Article: How Sony failed to Connect

by David Eckoff · 0 comments

A fascinating inside look at what went wrong with Sony’s Connect digital music project. A case study in how not to manage the engineering side of a digital media consumer business.

What happened at the start?

Digital media start up Kinoma had developed a specialized code base called FSK, a new system for handling multimedia files as they’re transferred online, to PCs and between handheld devices. By early 2005, Kinoma demonstrated prototype digital music software dubbed KTunes, which was based on FSK. For Sony, with a severe case of Apple envy, partnering with Kinoma could provide a way to jump-start their digital music effort.

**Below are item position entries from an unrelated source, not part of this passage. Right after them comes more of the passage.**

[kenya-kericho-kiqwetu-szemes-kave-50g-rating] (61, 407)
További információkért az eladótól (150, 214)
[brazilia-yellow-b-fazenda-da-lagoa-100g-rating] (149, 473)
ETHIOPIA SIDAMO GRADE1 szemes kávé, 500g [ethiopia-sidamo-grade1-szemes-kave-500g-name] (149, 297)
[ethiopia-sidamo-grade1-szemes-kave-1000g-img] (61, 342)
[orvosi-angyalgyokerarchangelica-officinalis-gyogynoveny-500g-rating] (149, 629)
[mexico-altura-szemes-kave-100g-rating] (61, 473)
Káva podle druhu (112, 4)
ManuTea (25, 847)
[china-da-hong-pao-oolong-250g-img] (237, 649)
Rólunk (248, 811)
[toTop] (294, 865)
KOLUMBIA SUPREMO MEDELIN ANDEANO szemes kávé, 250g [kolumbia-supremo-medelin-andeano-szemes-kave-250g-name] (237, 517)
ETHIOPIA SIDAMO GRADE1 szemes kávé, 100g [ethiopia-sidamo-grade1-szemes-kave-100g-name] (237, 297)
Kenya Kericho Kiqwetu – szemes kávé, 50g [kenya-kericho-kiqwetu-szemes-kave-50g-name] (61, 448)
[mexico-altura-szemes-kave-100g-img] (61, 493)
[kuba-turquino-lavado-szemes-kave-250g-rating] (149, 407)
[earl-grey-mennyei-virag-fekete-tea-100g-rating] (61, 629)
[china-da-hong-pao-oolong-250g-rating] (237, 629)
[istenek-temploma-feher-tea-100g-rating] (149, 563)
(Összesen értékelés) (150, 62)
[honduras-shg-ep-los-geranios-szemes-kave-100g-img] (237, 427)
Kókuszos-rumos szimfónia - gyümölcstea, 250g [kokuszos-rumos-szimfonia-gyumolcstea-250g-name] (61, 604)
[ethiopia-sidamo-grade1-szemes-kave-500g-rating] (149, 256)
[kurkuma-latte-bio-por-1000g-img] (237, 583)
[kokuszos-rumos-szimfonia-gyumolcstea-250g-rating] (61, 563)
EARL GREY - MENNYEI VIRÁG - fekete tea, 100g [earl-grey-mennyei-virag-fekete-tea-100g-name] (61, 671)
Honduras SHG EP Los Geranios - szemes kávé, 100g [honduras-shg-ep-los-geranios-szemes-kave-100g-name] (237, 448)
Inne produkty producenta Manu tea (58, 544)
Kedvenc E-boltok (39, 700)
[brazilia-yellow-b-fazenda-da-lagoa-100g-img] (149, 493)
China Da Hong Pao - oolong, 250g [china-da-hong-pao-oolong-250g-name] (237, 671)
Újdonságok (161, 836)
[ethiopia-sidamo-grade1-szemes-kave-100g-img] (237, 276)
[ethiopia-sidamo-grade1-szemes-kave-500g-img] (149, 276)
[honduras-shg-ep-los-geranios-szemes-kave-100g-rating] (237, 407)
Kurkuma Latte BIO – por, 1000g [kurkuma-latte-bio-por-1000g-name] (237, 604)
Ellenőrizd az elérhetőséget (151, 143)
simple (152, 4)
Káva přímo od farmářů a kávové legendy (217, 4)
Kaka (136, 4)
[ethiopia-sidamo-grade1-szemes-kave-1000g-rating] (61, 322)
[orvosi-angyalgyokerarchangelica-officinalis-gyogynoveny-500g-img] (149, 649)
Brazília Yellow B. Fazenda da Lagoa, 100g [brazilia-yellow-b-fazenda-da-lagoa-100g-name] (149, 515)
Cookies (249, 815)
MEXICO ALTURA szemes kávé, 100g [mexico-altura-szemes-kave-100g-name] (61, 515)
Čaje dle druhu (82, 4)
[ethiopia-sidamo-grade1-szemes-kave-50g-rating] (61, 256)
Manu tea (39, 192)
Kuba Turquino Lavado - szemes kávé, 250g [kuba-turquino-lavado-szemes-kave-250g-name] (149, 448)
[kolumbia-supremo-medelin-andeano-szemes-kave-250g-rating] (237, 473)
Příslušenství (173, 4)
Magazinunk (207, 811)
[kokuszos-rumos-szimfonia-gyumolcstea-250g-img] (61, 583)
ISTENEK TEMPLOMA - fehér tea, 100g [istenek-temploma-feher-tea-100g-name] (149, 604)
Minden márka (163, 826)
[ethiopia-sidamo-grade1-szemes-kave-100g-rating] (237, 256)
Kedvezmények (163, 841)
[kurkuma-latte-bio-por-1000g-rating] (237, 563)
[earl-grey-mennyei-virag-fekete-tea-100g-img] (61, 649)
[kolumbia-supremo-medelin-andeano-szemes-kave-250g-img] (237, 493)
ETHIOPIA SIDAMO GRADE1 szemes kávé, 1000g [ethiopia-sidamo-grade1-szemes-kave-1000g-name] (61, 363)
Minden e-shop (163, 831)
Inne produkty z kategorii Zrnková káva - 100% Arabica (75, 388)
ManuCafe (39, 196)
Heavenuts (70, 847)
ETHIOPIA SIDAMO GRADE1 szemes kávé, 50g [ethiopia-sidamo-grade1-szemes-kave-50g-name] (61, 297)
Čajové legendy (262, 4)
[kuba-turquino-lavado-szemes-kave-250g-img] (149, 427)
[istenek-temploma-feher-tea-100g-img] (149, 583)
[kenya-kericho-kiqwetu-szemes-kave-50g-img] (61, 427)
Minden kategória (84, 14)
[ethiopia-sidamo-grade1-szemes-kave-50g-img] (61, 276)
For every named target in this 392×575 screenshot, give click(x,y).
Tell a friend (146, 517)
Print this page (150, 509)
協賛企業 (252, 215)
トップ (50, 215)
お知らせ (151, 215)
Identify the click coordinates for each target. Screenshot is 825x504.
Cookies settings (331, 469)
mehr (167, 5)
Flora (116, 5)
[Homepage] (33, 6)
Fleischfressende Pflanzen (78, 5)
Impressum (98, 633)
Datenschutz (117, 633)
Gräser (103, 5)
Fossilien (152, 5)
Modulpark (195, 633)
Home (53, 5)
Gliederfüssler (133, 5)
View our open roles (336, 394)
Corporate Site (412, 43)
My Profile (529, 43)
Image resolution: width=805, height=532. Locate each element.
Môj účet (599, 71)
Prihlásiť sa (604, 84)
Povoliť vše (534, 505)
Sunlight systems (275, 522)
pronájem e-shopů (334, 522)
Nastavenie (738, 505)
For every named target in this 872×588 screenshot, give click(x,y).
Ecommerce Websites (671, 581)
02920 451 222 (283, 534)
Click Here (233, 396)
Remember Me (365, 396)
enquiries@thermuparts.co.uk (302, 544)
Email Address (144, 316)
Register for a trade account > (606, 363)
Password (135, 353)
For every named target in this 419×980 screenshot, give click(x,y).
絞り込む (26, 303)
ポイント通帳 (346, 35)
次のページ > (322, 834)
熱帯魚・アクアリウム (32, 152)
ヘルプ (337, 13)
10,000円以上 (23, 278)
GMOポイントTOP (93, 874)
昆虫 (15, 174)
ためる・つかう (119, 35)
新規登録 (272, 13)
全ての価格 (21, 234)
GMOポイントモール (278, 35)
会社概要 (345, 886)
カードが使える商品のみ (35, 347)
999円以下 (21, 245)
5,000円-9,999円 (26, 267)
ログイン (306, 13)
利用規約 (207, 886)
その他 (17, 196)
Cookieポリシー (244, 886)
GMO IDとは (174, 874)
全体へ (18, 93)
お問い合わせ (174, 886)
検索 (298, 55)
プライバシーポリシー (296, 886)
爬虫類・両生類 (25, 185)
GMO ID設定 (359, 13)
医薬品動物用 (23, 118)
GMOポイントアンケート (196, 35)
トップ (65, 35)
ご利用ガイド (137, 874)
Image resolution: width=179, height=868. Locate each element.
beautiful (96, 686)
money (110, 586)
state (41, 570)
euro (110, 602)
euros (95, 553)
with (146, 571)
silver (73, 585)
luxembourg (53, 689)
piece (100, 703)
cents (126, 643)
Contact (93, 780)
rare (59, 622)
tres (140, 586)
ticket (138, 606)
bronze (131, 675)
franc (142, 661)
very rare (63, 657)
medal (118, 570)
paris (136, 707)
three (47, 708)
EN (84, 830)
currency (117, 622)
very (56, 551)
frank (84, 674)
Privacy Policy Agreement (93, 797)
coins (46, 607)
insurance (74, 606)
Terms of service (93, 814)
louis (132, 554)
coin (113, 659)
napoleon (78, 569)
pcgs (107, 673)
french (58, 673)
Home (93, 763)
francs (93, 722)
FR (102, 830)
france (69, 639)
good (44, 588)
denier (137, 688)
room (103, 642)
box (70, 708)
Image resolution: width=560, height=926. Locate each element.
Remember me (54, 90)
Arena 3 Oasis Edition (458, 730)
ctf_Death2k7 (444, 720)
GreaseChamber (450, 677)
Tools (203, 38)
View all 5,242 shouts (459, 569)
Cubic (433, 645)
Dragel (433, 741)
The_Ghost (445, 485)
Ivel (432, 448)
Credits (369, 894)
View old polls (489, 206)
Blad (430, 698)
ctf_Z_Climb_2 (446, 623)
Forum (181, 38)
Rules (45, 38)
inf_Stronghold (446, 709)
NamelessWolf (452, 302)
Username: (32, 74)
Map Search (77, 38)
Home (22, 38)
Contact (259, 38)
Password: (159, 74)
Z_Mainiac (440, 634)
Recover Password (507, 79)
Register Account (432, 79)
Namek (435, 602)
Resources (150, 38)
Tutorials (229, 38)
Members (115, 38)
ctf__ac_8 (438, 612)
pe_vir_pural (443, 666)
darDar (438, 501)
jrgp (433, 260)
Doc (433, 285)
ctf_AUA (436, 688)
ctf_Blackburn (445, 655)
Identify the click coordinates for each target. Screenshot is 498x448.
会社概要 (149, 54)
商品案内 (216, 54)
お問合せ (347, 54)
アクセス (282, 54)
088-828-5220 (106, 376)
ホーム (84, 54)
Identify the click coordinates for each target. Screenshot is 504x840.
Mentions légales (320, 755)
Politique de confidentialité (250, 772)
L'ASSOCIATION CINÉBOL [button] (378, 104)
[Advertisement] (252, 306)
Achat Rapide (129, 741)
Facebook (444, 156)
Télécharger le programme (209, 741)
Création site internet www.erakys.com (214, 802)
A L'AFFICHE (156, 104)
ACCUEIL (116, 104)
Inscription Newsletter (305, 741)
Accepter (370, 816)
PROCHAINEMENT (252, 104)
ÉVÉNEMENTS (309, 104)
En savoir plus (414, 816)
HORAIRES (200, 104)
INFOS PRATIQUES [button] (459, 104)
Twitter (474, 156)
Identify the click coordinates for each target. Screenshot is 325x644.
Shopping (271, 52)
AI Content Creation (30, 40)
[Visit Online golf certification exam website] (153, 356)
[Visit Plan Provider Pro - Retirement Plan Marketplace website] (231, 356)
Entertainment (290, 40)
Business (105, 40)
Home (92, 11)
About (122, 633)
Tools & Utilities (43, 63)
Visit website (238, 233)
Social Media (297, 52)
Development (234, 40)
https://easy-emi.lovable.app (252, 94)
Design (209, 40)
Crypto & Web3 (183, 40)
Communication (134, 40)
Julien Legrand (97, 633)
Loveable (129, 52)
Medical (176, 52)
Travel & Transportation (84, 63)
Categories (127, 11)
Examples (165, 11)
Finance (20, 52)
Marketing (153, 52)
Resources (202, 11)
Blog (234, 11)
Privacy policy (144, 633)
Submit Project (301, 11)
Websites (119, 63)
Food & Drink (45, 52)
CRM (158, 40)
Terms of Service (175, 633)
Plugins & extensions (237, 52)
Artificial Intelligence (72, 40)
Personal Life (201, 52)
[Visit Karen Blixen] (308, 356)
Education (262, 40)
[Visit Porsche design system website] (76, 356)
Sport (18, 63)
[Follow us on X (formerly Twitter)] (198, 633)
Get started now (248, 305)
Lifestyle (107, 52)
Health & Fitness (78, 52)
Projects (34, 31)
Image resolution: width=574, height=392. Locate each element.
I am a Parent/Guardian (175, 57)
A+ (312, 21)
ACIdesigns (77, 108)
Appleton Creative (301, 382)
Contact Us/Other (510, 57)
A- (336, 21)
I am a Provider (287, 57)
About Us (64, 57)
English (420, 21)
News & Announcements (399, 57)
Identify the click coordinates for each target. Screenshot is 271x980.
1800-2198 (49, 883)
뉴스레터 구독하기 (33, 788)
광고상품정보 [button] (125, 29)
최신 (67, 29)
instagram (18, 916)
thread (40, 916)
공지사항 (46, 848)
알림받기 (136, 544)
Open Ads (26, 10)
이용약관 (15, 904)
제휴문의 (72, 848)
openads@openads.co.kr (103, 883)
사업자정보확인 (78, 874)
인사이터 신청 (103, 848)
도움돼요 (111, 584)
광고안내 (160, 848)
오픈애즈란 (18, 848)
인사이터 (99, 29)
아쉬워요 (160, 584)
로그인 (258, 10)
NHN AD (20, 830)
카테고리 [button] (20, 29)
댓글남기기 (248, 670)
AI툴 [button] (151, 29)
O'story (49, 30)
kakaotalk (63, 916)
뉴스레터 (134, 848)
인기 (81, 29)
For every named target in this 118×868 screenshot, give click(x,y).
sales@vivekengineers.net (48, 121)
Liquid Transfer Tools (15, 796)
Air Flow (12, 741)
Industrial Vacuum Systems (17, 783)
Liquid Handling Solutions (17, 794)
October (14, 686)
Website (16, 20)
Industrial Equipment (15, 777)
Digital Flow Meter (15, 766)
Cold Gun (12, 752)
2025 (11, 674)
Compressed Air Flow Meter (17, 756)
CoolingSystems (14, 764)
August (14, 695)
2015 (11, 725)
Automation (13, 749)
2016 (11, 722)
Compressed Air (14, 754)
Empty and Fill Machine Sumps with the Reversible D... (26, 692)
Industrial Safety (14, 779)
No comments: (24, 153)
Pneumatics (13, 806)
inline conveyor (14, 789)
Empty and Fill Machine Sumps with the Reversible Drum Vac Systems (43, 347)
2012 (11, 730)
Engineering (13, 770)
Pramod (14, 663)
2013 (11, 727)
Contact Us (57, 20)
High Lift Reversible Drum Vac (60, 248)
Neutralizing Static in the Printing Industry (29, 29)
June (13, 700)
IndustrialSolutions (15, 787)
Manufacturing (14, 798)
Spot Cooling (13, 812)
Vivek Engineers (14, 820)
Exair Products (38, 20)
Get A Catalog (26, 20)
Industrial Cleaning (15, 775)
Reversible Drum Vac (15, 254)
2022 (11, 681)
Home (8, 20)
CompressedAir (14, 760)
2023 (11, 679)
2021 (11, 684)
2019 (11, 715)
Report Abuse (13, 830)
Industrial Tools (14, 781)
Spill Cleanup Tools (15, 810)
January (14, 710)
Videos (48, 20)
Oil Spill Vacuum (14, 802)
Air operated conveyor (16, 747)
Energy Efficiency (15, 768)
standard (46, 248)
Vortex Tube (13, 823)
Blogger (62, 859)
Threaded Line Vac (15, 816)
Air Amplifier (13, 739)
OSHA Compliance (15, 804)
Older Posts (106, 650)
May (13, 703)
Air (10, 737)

Seemingly a good match. NOT. The project, said one high-level Sony insider, was an “unmitigated disaster.”

What went wrong?

  • FSK was not a mature technology, according to critics, and lacked most of the documentation sought by Sony programmers working with the system.
  • The platform wasn’t designed to integrate with Sony’s existing Web or commerce systems
  • FSK wasn’t based on the HTML or XML standards used by traditional Internet applications, so it required significant work to build almost any feature.
  • Relations between the core Sony programmers and Kinoma were poor, with both sides pointing fingers and assigning blame.
  • The software that finally emerged pleased few, with customers reporting critical bugs, sometimes rising to complete unusability.
  • The Connect software debacle destabilized Sony’s online music plans, and ceded 14 critical months of development and consumer awareness to Apple.

    In summary, a dysfunctional mix of politics and programming were deeply destructive to Sony’s digital music ambitions, according to this article.